Heißt das, Sie haben Ihre Erkrankung „nur“ mit Gesprächen in den Griff bekommen?
Nein, wie bei jeder Panik oder Phobie gehörte auch Konfrontation dazu. Aber die war Teil des Klinikalltags. Ich hatte zum Beispiel immer Angst, eine Erkrankung am Herzen zu haben und musste ständig meinen Blutdruck messen. In den ersten ein oder zwei Wochen wurde das auch noch gemacht, wenn ich darum gebeten habe. Aber irgendwann haben die Pfleger gesagt: Herr Müller, Sie wissen ganz genau, dass Ihr Herz gesund ist, wir messen hier nichts. Sie werden nicht sterben. Das ist natürlich erstmal eine Ansage. Am Anfang ist man sauer. Aber in Wirklichkeit ist es genau das, was man braucht: sich der Sache zu stellen. Ich vergleiche Angst gerne mit einer Person, die enorm viel Aufmerksamkeit will. Aber wenn man der Angst diese Aufmerksamkeit entzieht, dann ist sie so genervt, dass sie irgendwann geht. Trotzdem finde ich persönlich es wichtig, dass eine solche Konfrontationstherapie von Gesprächen begleitet wird. Man muss ja verstehen, warum man das alles macht.
Das mit der Musik können Sie nicht lassen: Nur ein Jahr, nachdem Sie Jupiter Jones verlassen hatten, haben Sie die Band „Von Brücken“ gegründet. Ist Musik für Sie auch eine Art Therapie?
Ja, wenn ich einen Song schreibe, kann ich Dinge verarbeiten. Generell finde ich: Musik hilft immer. Wenn man sie bewusst wahrnimmt, und da ist es egal, ob das jetzt Schlager, Elektro oder Indie ist, kann Musik Therapie sein. Aber ich glaube, das hat mir nicht mehr oder weniger geholfen als anderen Menschen. Ich habe mich damit nicht gesund geschrieben. Dafür hat es doch mehr gebraucht.
In einem Ihrer neuen Lieder, „Lady Angst“, singen Sie: „Ich nehm' meine Dämonen bei der Hand“. Kann man eine Angststörung jemals wirklich besiegen – oder lernt man nur, mit ihr zu leben?
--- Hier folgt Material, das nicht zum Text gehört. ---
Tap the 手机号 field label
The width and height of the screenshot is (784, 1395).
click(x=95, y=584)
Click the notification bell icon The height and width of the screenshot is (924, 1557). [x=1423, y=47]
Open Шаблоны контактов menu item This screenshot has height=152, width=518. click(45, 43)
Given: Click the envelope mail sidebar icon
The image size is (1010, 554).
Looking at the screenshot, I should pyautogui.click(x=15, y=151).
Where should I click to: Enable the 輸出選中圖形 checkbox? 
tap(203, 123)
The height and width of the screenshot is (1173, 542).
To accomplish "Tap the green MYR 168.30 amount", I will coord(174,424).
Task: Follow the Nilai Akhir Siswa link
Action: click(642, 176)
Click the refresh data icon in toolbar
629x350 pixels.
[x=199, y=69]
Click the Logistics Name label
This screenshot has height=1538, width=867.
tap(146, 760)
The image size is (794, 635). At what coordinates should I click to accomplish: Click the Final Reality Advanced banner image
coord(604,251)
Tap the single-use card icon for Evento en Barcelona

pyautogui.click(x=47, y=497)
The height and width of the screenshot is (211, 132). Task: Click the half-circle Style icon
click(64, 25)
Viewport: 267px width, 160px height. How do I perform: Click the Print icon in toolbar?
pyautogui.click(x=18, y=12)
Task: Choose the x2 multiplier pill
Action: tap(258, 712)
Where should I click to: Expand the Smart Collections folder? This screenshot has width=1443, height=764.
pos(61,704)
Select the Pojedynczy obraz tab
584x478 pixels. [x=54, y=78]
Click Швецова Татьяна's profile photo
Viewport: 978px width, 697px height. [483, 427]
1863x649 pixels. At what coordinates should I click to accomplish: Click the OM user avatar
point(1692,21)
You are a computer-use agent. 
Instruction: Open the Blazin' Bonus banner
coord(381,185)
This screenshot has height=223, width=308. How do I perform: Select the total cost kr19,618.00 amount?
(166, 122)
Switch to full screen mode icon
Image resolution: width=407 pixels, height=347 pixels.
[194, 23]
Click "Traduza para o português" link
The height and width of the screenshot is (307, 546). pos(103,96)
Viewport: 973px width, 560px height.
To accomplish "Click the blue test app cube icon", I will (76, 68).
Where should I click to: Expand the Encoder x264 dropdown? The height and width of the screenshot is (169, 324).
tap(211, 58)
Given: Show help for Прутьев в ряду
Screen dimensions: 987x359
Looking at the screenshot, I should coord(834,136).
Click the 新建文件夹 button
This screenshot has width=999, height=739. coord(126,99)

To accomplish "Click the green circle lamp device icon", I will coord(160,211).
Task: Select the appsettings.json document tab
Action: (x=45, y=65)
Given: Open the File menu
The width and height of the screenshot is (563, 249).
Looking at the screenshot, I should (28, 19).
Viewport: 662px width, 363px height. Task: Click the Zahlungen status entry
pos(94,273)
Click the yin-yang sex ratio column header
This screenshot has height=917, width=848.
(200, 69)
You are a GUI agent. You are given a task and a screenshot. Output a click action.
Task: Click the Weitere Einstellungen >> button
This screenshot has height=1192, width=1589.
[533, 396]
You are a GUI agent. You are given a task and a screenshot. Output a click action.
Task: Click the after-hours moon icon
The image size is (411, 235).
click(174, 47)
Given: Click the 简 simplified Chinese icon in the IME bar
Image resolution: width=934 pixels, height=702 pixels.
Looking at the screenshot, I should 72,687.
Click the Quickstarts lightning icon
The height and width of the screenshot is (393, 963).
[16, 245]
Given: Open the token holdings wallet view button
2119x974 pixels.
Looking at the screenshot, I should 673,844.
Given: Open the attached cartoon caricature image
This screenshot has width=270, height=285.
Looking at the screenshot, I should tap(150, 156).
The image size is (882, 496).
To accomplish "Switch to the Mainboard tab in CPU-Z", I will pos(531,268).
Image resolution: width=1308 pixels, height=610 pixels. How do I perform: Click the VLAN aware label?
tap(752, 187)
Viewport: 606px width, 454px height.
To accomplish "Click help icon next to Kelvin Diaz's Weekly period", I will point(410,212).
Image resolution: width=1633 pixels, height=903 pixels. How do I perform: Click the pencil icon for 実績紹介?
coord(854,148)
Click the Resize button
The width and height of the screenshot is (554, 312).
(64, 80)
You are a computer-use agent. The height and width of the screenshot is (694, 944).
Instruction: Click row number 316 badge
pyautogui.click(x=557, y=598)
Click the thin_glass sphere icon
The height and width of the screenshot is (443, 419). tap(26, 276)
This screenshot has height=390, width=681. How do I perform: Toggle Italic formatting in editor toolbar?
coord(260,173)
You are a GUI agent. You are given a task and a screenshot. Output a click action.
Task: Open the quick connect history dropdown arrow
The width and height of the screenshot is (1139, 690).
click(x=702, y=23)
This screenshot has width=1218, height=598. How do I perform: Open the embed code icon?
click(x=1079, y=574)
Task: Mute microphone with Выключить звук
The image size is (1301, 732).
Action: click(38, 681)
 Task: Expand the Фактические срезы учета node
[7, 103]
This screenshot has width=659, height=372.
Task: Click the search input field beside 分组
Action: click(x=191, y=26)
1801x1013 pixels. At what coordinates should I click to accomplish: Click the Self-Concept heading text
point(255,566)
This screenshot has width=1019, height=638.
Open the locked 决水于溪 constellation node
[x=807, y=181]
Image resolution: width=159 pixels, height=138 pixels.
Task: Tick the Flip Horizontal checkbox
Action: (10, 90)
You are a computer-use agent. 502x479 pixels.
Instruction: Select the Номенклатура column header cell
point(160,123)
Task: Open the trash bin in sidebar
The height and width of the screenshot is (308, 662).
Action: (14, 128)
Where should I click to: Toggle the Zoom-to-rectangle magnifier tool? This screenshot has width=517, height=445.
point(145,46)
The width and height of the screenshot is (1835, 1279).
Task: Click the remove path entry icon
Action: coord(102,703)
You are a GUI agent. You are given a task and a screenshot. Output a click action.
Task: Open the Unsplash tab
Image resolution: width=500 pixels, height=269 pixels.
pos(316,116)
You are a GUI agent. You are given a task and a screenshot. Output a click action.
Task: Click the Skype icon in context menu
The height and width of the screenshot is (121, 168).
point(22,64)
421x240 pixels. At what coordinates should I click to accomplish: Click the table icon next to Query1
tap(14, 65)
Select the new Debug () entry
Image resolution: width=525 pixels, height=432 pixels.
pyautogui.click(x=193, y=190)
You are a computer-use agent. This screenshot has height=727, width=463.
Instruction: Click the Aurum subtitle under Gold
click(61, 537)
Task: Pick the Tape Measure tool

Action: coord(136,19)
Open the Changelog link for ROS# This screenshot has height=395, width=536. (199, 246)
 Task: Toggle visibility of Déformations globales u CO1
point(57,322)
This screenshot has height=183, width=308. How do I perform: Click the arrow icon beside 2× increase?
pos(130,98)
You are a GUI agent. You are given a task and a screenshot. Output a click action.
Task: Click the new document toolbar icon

Ich glaube, man lernt mit ihr zu leben. Aber da können wir gerne in 50 Jahren noch mal drüber sprechen. Ich kann das jetzt nicht sagen. Ja, es gibt Leute, die hatten nie wieder eine Panikattacke. Und ja, ich hatte nach meiner Therapie die eine oder andere. Trotzdem fühle ich mich gesund. Wichtig ist, dass man wieder in einem normalen Leben ankommt und lernt, mit der Angst umzugehen. Für mich ist sie sowas wie eine Narbe: Hin und wieder juckt es, aber das bedeutet nicht, dass die Operation noch mal gemacht werden muss. Es ist keine Niederlage, wenn die Angst mal wiederkommt. Denn eine Attacke bedeutet nicht, wieder angstkrank zu sein. Die Angst ist ein Begleiter, aber ich beherrsche sie.